Only one stretch of the listing below is wanted. Begin at the line that has "Task: Click the green LIVE indicator dot", stop after the line that has "The height and", and repeat every line in between exactly.

Input data
★ ★ ★ ★ ★ ★ ★

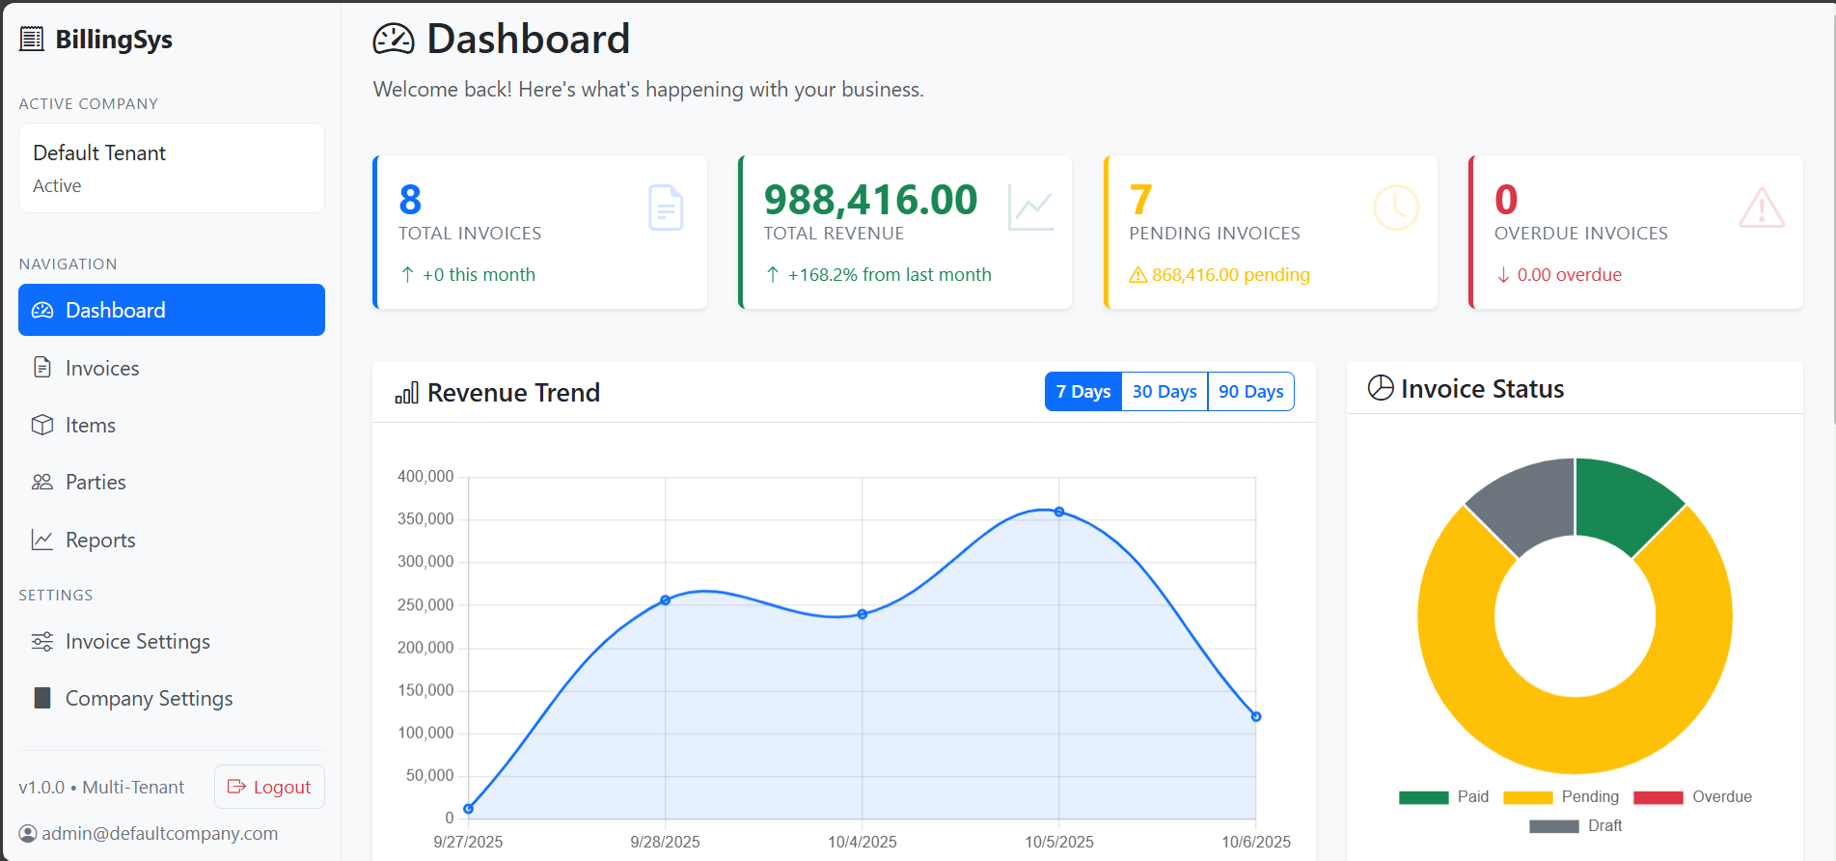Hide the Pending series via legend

★ ★ ★ ★ ★ ★ ★

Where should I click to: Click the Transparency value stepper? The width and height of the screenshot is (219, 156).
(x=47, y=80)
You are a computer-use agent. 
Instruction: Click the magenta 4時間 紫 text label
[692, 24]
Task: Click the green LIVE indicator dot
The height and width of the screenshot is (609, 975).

★ ★ ★ ★ ★ ★ ★

Expected answer
Task: Click the green LIVE indicator dot
The height and width of the screenshot is (609, 975).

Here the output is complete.